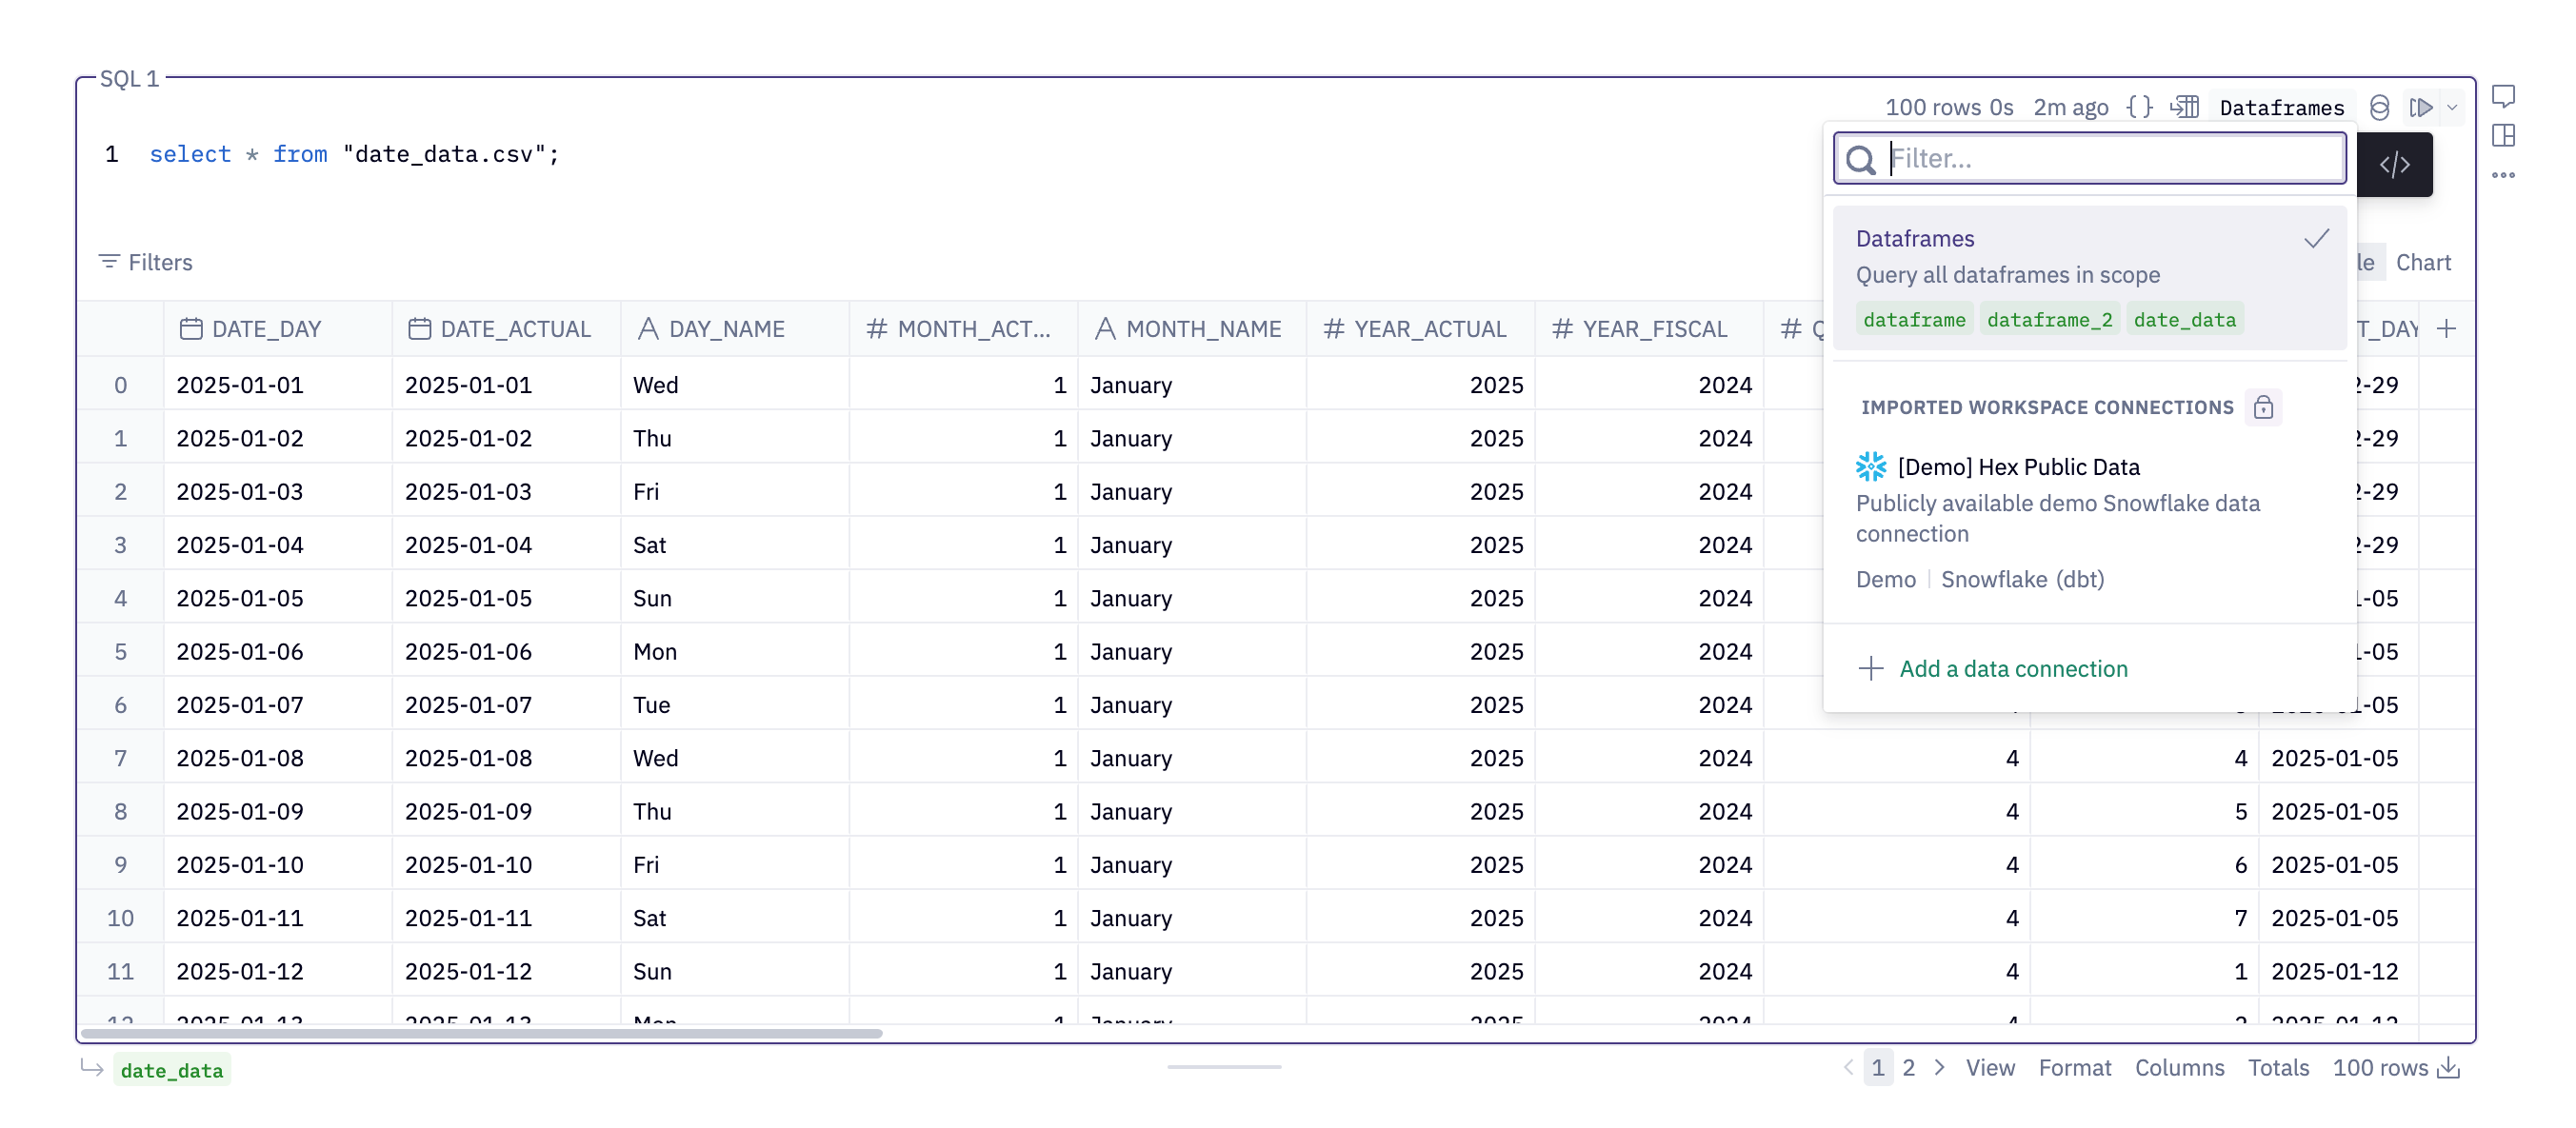2576x1128 pixels.
Task: Download results with the download icon
Action: [x=2449, y=1068]
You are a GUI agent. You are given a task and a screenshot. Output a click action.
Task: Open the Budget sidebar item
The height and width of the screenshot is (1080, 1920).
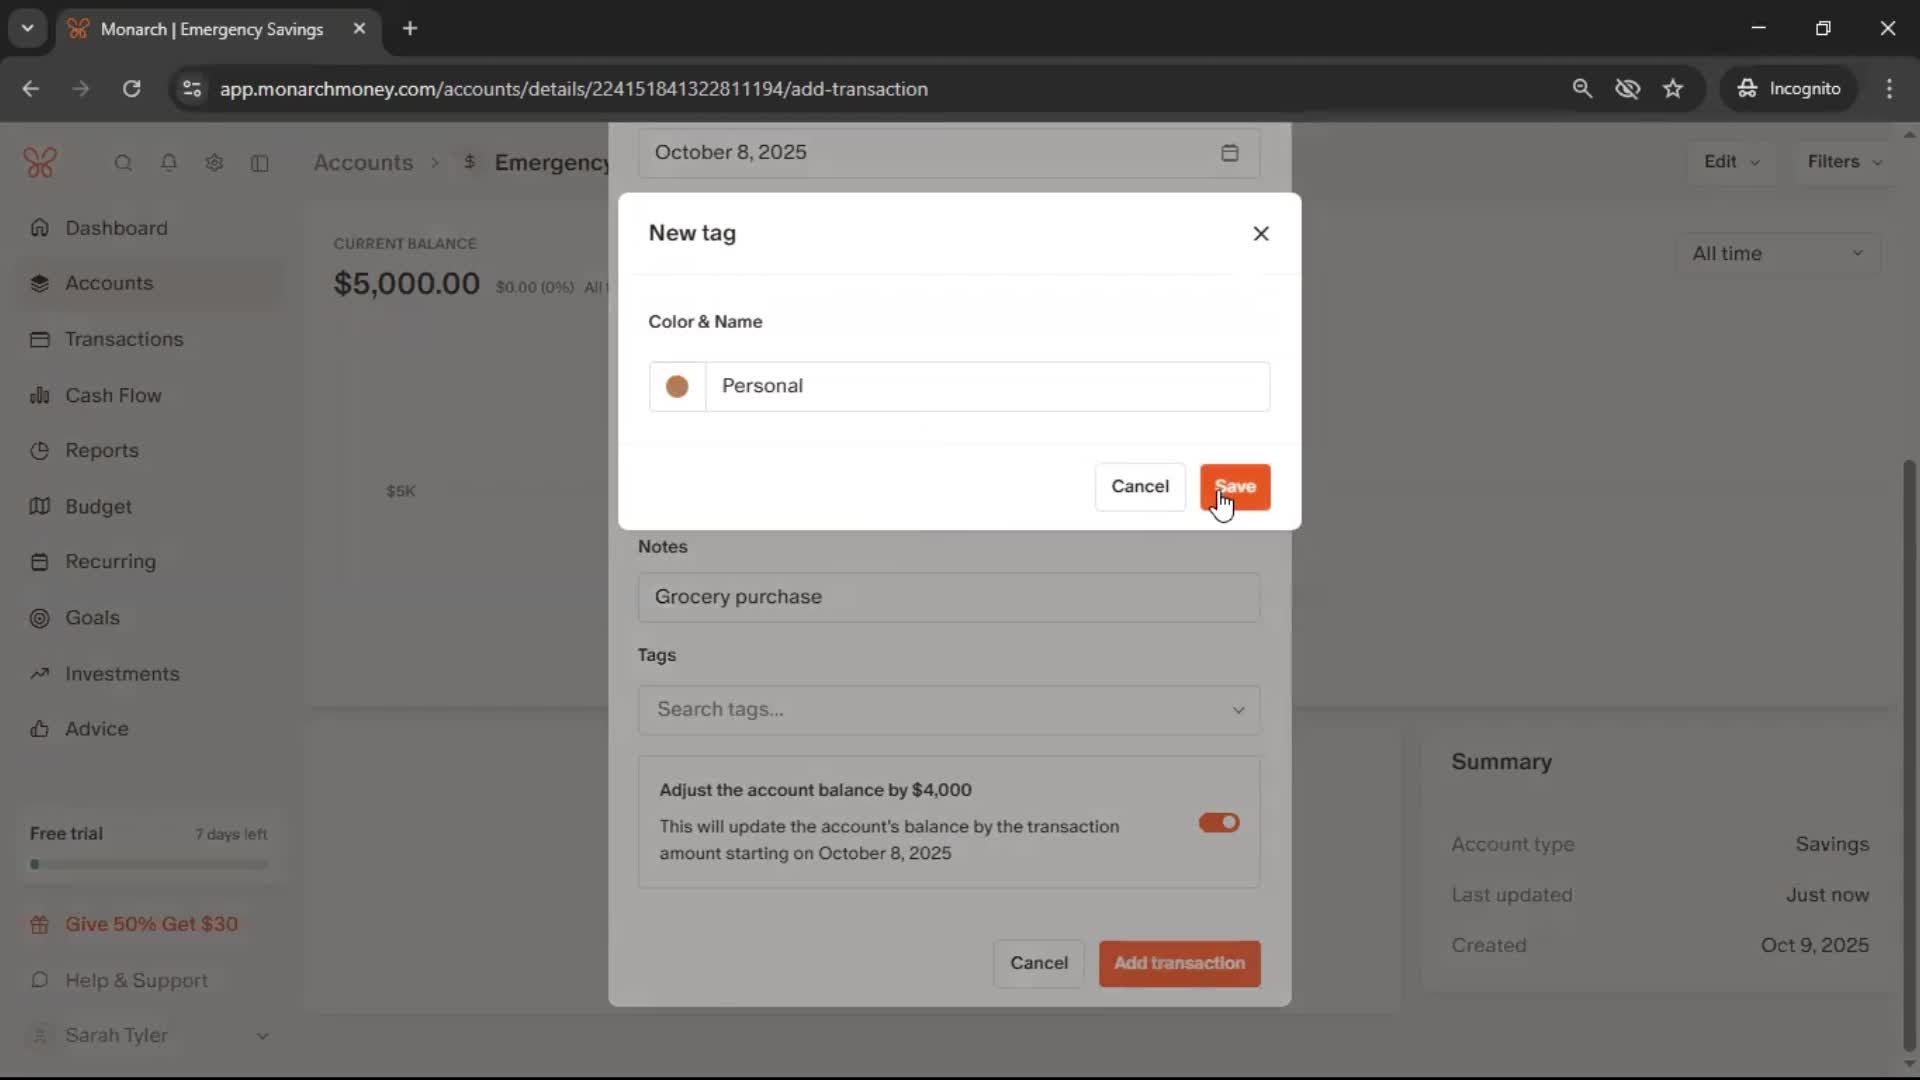tap(98, 507)
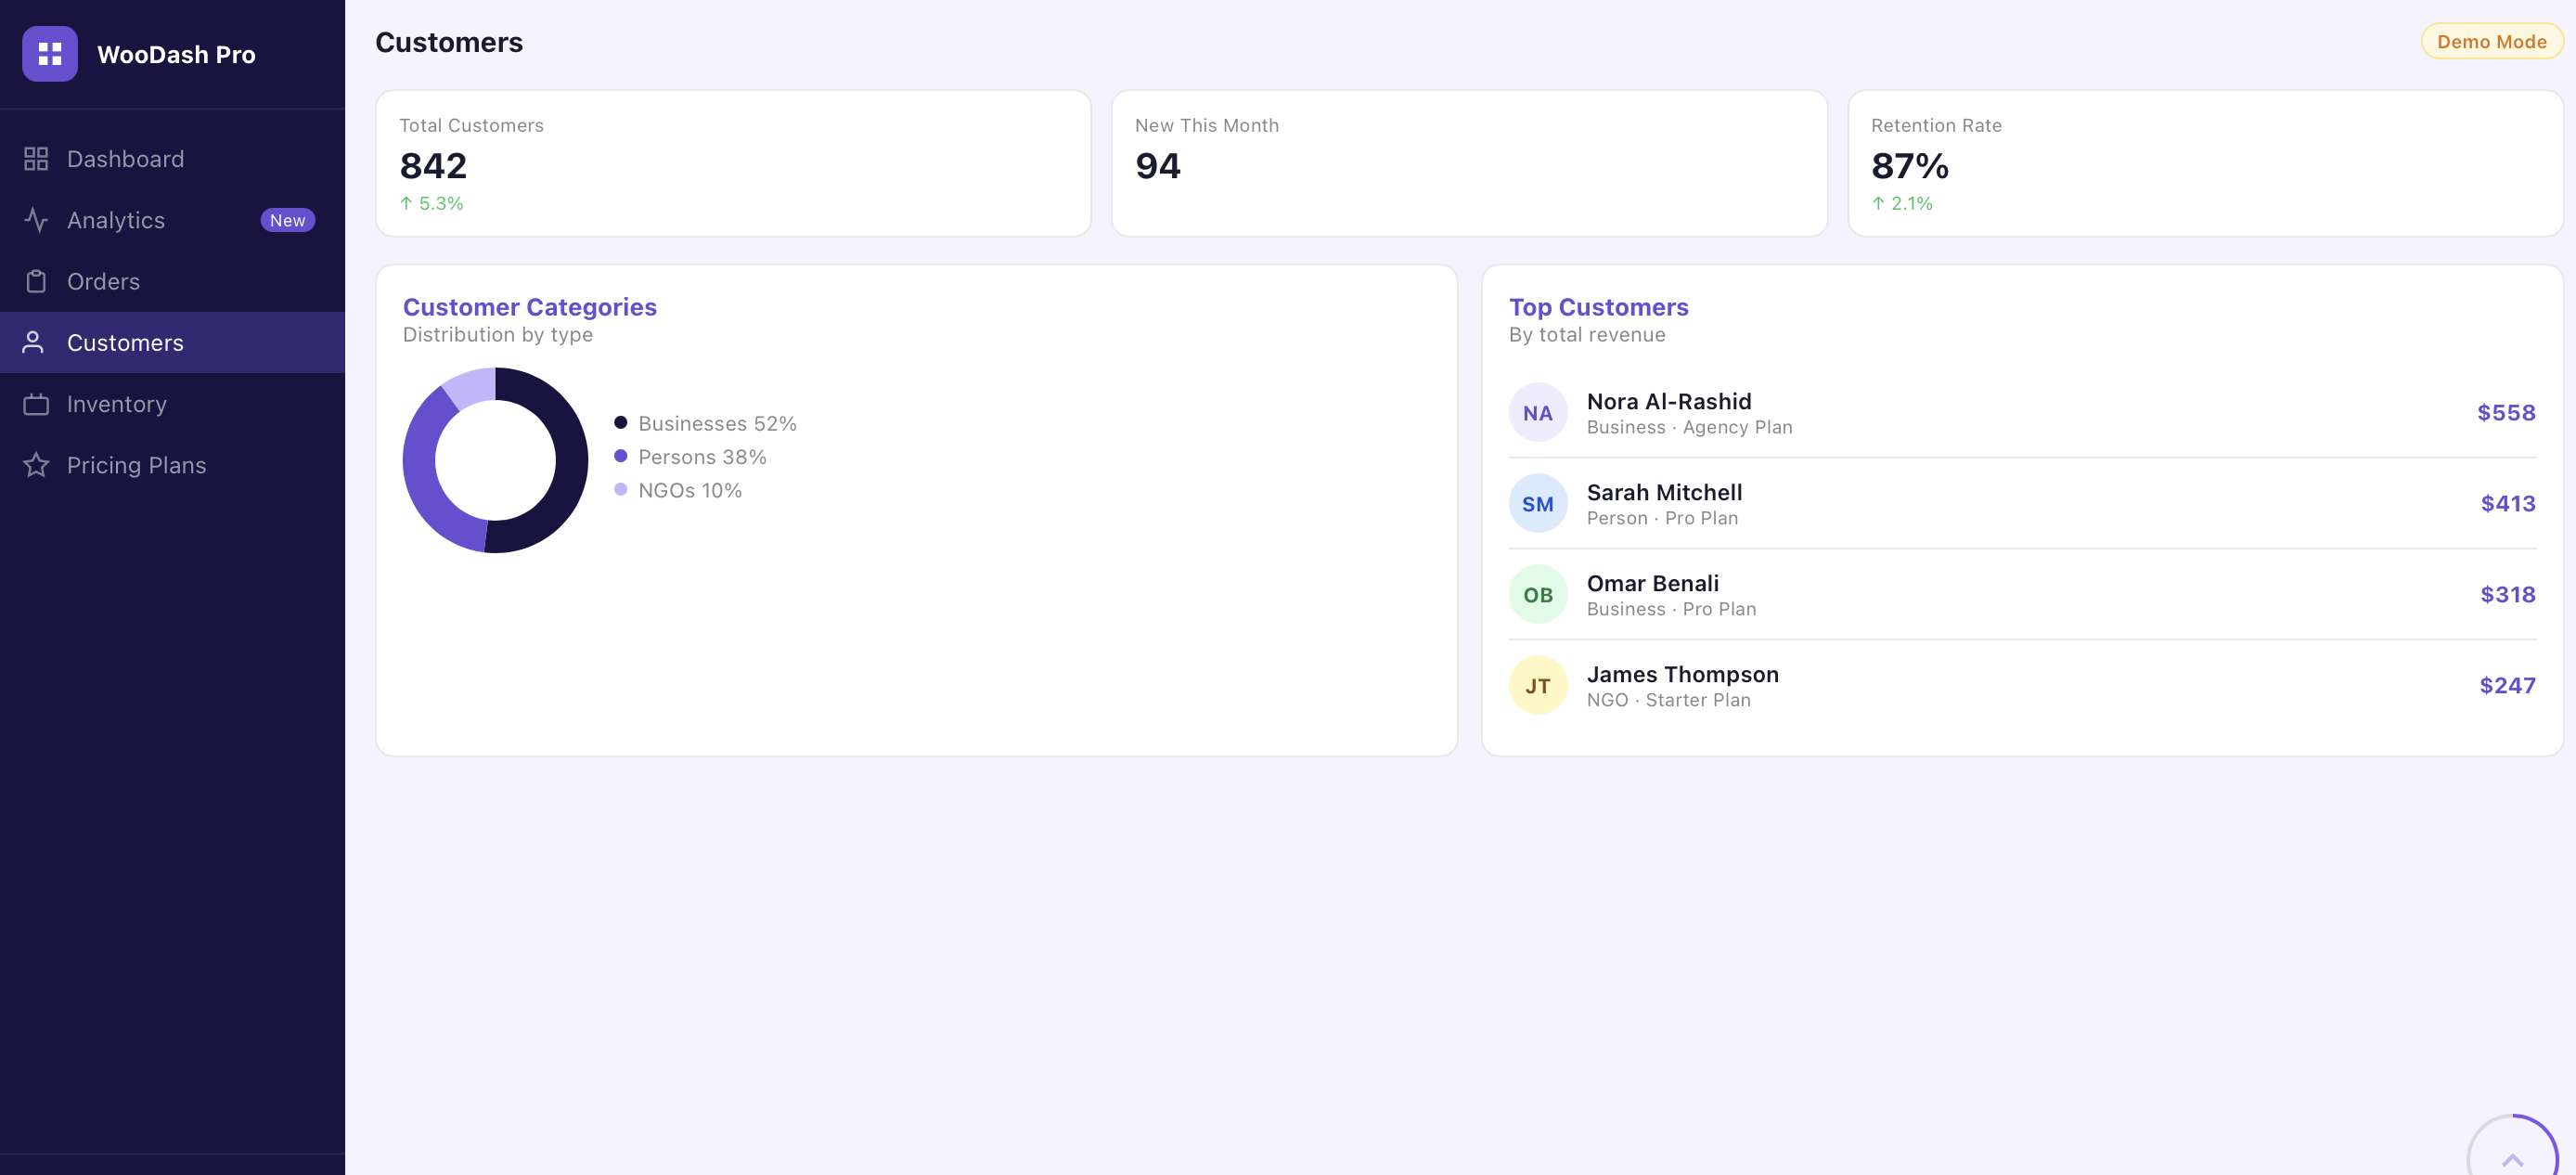Open the Analytics sidebar section
This screenshot has width=2576, height=1175.
(116, 220)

• [Your objective]
Print exactly, and print only, the lines from the line with "Task: Open the Budget sidebar item" through the last line of the entries, both ends included. No pictures belong in the result.

• [Solved exercise]
Task: Open the Budget sidebar item
The height and width of the screenshot is (1080, 1920).
tap(98, 507)
Open the Analytics sidebar section
This screenshot has width=2576, height=1175.
(116, 220)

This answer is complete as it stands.